Read More in this Irish Times article under a new tab.


  1. Mary Vallely

    As a youngster I came across the green backed “Land I love” series and the novels of Annie M. P. Smithson (“The Walk of a Queen” was one)and of course they coloured my view of the nobility of laying down one’s life for one’s country. Then as a teenager I read Siegfried Sassoon and Wilfred Owen and I wept at the tragic loss of youth and was incensed at the armchair generals and the vicious hangers-on who urged them to fight. Now that I am a grown-up I realise how futile war is, how insane this romantic Ireland idea really was. It is frightening to think that young men and young women can still be fired up by a foolish idealism when they haven’t yet lived to see the horror of war and of man’s inhumanity to man.
    Surely respect for human life which is what our Church preaches means respect for all life and that the taking of a life is just plainly wrong. Mind you, some of our bishops have been very outspoken in their opposition to the violence of extremists. Have we matured as a people from the 1916 days? Can we see Pearse and co in the context of the times they lived in when they had no idea of the reality of the devastation of war and how it can destroy not just the body but the soul too?

  2. Martin Murray

    “Jesus showed no undue loyalty to his religion or to his country, but radically critiqued both of them whenever they demanded to be worshipped”. (R. Rohr, Spiral of Violence)
    We who call ourselves Christians need to be prepared to do the same. Fair play to John Bruton as a public figure with reputation and popularity to loose, for having the courage to do so on this occasion.

  3. Laurel

    Mr. Bruton also lavishes praise on John Redmond in the same article. This is the same Redmond who exhorted the youth of Ireland to enlist in the British Army. Presumably Mr. Bruton agrees with Redmond and thinks that the Great War satisfies the criteria for a just war. Is there anybody that now thinks that the murky origins of that war are so clear and pure?


  4. soconaill

    The question of the origins of the Great War is one of the great questions of history – and historians are still debating that. What the understanding and motives of the different actors may have been in going to war is a separate question, as actors can only be held to account for what they may reasonably be expected to have known at the time they acted.

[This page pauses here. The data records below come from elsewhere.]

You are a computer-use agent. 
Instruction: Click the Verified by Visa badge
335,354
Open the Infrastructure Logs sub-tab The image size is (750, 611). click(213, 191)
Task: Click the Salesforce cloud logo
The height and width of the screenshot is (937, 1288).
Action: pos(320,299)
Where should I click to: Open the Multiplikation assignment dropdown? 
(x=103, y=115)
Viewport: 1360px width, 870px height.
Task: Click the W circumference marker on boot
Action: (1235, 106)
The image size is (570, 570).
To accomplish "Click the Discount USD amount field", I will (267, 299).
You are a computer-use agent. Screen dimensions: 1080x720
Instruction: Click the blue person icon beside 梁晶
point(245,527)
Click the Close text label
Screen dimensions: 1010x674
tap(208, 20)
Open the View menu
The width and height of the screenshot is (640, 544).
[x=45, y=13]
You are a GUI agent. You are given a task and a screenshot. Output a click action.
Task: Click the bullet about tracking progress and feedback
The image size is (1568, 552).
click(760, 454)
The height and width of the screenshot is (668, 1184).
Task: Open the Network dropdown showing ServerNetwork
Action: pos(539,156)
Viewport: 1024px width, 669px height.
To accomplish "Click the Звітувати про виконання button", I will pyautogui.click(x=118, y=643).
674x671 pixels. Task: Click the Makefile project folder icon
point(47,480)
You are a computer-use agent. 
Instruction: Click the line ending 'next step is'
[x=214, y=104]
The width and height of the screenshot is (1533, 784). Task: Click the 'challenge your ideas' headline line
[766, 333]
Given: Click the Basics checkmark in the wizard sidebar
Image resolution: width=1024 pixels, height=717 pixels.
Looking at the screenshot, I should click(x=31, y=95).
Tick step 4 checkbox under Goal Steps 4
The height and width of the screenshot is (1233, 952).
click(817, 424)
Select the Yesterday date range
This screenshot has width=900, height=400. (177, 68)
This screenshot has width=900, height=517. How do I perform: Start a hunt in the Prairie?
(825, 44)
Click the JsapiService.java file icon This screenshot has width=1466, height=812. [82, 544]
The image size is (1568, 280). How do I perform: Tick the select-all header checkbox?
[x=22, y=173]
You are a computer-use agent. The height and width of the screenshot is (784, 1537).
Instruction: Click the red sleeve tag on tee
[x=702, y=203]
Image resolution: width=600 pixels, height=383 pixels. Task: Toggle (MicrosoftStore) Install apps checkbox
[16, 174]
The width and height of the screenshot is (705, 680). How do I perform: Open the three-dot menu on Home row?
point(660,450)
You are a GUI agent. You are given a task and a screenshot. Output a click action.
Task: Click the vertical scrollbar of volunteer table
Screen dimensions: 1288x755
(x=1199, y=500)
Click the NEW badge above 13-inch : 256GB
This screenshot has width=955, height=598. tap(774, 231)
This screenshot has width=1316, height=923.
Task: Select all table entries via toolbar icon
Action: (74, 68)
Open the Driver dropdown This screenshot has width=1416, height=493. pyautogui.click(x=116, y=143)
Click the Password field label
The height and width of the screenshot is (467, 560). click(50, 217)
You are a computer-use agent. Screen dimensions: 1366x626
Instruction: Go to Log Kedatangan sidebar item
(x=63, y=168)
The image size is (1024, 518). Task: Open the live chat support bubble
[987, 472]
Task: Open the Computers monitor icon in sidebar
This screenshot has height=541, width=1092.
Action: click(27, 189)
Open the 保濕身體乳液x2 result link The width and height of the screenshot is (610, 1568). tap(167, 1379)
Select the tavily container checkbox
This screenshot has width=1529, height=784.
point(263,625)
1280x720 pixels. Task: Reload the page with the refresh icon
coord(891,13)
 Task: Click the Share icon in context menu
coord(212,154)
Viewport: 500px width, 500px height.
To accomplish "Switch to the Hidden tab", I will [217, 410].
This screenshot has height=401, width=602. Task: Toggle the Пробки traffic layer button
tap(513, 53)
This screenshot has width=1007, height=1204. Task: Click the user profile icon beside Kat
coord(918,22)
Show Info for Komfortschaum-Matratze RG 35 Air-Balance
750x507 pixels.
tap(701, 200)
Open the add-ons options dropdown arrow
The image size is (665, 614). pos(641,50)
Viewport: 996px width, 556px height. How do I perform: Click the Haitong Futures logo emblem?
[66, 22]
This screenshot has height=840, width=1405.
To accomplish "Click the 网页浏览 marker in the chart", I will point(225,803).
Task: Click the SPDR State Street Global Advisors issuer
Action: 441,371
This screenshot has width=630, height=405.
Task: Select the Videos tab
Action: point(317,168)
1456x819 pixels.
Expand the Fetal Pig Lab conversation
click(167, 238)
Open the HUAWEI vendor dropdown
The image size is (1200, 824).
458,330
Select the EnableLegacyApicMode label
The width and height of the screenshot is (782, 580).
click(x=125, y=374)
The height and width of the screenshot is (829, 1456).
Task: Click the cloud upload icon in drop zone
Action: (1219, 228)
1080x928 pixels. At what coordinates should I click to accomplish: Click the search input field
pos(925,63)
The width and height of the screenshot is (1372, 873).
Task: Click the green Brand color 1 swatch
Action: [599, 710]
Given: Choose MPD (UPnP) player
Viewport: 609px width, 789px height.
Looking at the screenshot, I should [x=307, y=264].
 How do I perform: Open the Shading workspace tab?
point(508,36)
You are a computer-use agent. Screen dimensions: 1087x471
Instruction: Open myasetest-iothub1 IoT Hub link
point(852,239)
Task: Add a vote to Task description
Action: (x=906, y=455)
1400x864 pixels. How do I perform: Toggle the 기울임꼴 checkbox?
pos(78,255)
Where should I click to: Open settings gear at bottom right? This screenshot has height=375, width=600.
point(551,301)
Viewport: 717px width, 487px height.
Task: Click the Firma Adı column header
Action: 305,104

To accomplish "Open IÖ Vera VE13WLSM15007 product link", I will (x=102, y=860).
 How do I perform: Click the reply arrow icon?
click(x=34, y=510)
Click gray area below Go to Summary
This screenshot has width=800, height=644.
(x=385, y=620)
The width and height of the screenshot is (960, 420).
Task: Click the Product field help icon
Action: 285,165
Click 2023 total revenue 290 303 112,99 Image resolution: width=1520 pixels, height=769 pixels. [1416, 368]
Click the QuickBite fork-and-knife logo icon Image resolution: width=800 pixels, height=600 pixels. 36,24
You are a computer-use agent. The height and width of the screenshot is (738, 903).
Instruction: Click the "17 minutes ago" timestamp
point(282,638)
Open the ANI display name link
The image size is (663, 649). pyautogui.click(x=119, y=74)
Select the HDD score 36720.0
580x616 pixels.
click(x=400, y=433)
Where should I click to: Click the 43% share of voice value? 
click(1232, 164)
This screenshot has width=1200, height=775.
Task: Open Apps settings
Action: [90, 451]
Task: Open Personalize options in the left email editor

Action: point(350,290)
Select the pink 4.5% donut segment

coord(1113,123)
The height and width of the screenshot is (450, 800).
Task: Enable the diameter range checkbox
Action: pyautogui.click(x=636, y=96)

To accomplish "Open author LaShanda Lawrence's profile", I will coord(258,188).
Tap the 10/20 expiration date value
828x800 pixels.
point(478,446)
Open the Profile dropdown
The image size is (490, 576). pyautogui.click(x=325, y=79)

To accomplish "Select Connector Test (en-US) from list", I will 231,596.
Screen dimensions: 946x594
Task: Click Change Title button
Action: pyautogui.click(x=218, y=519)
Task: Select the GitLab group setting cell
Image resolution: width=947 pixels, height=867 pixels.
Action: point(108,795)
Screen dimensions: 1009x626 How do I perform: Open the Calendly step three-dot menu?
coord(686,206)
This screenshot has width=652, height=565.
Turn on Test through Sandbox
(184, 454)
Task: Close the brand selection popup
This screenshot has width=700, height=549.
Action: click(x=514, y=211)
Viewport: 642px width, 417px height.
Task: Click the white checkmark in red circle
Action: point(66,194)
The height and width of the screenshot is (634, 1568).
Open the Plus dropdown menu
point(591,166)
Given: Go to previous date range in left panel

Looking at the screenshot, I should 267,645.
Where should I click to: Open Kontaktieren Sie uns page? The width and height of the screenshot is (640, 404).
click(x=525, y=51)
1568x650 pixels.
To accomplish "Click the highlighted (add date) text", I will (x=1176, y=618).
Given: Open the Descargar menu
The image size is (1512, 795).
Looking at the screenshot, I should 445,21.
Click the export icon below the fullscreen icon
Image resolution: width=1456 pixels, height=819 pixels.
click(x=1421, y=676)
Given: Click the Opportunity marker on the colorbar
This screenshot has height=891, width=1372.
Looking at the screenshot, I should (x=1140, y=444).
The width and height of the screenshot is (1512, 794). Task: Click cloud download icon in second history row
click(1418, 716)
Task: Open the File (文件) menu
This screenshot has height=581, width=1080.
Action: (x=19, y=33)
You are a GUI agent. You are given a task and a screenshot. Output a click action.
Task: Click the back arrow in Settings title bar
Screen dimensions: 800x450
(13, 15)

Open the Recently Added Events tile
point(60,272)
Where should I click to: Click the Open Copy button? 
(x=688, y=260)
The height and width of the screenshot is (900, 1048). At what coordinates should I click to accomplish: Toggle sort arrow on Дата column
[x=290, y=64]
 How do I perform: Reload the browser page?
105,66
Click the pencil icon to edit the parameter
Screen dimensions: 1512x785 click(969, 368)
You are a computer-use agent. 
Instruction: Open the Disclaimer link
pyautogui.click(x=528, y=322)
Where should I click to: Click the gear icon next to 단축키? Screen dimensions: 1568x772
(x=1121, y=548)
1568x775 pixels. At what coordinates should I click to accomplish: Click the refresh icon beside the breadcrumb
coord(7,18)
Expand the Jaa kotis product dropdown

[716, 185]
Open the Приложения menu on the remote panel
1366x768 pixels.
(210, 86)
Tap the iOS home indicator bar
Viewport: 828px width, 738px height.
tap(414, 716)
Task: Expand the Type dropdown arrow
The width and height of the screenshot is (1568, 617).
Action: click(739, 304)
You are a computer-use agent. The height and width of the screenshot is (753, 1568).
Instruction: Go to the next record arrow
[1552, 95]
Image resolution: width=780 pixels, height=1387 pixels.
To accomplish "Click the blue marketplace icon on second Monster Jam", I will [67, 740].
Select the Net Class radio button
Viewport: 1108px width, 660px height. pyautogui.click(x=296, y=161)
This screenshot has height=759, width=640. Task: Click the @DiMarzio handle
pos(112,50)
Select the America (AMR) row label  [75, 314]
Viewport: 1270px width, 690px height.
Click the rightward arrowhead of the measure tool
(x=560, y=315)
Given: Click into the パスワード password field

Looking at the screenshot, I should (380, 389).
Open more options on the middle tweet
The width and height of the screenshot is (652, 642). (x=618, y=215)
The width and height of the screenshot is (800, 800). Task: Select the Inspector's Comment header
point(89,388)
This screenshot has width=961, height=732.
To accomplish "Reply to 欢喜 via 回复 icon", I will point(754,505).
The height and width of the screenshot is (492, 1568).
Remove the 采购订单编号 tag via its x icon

    It’s not disputed, I believe, that the war began for Britain and France when Germany violated Belgian neutrality, guaranteed by a treaty that had kept the peace in Europe for many decades – and it was sincerely believed then by many both that innocent lives had been guiltily taken in Belgium, and that the war would be short and decisive. No one knew then what protracted horrors would follow. And of course the UK was also defending its imperial interests, and imperialism is never innocent when it comes to ‘the rights of small nations’.

    It doesn’t follow, though, that if Redmond was mistaken those who launched the 1916 rising were not – or vice versa either. The possibility exists that after almost a century of relative peace in Europe the horror of the Napoleonic Wars was too distant a memory to prevent many, many people of that time from seeing war as the ultimate test of manhood. That seems to have been part of the thinking of Patrick Pearse especially, as late as December 1915: “The last sixteen months have been the most glorious in the history of Europe. Heroism has come back to the earth.. . It is good for the world that such things should be done. The old heart of the earth needed to be warmed with the red wine of the battlefield.” (Peace and the Gael)

    If war was almost a moral imperative for Pearse, should we be surprised if he was not deterred by ‘just war’ theory? And is it really a matter of choosing between Pearse and Redmond when the strong possibility exists that there was a contagion at work in those years that overswept moral boundaries everywhere?